Hensley's focus on early music led him to research and study of the performance practice of 9th c. Gregorian chant. This study has led to participation in a recording project called A Gregorian Archive – recording melodies of the 9th c. Carolingian repertory commonly known as Gregorian chant. This ongoing project began in June of 2003, with Dr. Richard L. Crocker, Professor Emeritus at The University of California at Berkeley and author of the Archive of Sound Recordings, produced by Emeritus Press, Berkeley, CA.

Hensley’s recordings of Gregorian chant (numbering almost 100 chant melodies of the 500 included in the archive), for A Gregorian Archive: a study edition on compact disc, produced by Richard Crocker, are available from Emeritus Press, Berkeley, CA:


on RGC 39011, Offertory chants in mode 7
on RGC 39013, Offertory chants in mode 5
on RGC 39015, Alleluia chants in mode 2 and in mode 8

Taped and in production for (2008):
Communion chants in mode 1
Communion chants in mode 5
Communion chants in mode 7
Alleluia chants in mode 7

Trouvère Songs s. XIII; RGC 39030 (2008)
1. Or ai je trop
2. Bone amourette
3. Quant plu loig
4. En non Dieu

Study continues with Richard Crocker on his development program for the performance of medieval music. The present phase of the project is medieval song, with an immediate goal of providing Prof. Judith Peraino, Cornell University, with examples for her book on medieval song (in progress). A related phase is working with internationally known Shira Kammen, medieval vielle player, on the development of accompaniments to medieval song.
Active research in 17th c. music performance practice continues in 2008 at the behest of the Ministry for Cultural Heritage and Activities of the Italian government. Hensley’s modern performance editions will be included in the 42 volume Italian National Edition of Alessandro Stradella, Opera Omnia – Solo Cantatas for the Male Voice – Modern Performance Editions with Critical Notes. Series I Cantate: vol tba, is in preparation. Scheduled for publication by ETS Editions, Pisa. Hensley hopes to complete the work during his planned 2010 sabbatical leave.

Hunter Hensley and Gregory Partain collaborated on the Schubert song cycle, Die Schöne Müllerin, in a nine-performance recital tour in Kentucky and Ohio, in the Fall of 2007.

Hensley has performed as a recitalist, soloist, and member of Musick’s Company, the performing arm of Lexington’s Center for Old Music in the New World, under the direction of Donna Boyd. With Donna Boyd on harpsichord and Bob Rynierson on lute and theorbo, he performed at the Eastern Kentucky University Live @ Your Library: An Evening of Airs de Cour. The program included sets of French Airs de Cour, English lute songs, and Italian spensieratezzi. In 2005, he performed in a program of Airs de Cour in Chicago at the National Conference of 17th Century Musicians with internationally renowned artists Elizabeth Belgrano, soprano, David Dolata, theorbo, and Katherine Gordan-Seifert, harpsichord.
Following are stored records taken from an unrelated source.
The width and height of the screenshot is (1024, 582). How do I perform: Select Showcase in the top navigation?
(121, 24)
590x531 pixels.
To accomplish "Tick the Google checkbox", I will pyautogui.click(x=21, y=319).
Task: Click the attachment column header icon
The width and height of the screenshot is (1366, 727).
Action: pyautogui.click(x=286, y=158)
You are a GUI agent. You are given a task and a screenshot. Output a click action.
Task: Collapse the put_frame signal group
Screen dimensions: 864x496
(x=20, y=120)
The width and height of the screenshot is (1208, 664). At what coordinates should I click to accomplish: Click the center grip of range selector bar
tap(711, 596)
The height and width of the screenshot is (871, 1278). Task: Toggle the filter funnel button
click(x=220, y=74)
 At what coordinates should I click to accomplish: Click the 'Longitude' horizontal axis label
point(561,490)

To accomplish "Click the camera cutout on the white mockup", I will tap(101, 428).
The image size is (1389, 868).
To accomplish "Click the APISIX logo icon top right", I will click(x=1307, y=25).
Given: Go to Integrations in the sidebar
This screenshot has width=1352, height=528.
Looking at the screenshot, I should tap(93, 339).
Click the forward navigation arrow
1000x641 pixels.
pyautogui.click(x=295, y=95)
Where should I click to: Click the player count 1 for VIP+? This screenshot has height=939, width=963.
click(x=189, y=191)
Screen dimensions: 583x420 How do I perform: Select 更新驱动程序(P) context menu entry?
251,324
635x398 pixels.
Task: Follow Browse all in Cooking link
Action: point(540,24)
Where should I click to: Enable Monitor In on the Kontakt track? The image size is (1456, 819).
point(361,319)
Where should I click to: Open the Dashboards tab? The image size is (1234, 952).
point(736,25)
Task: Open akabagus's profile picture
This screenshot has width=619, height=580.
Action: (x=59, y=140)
Hunter’s career as a music educator began at UK as a tuba player under the guidance of Rex Conner. In his early days as a church musician in Lexington, he was assistant conductor of the Lexington Singers under Phyllis Jenness. He also performed several leading tenor roles (The Elixir of Love, La Boheme, Hin und Zuruck, The Magic Flute, among others) at the University of Kentucky under the direction of Phillip Miller, Phyllis Jenness, and James W. Rodgers. As choral conductor of the Georgetown College Choral Society, he collaborated with Phillip Miller, conductor of the UK Symphonic Orchestra, for UK’s first performance of the Beethoven 9th Symphony, at the UK Singletary Center for the Arts. As opera chorus master, he collaborated with George Zack, conductor of the Lexington Philharmonic Orchestra, in performances at the Lexington Opera House of La Traviata with the New York City Eastern Opera Company. He has also conducted the Knoxville Chamber Orchestra in performances of Bach’s Magnificat, Handel’s Messiah, and Purcell’s Come Ye Sons of Art, with the LMU Tri-State Chorus. Most recently, Hensley directed a performance of the Palestrina Pope Marcellus Mass, a six voice a cappella mass, with the Eastern Kentucky University Singers, who were invited to sing at the Abby of Gethsemane, in Trappist, KY.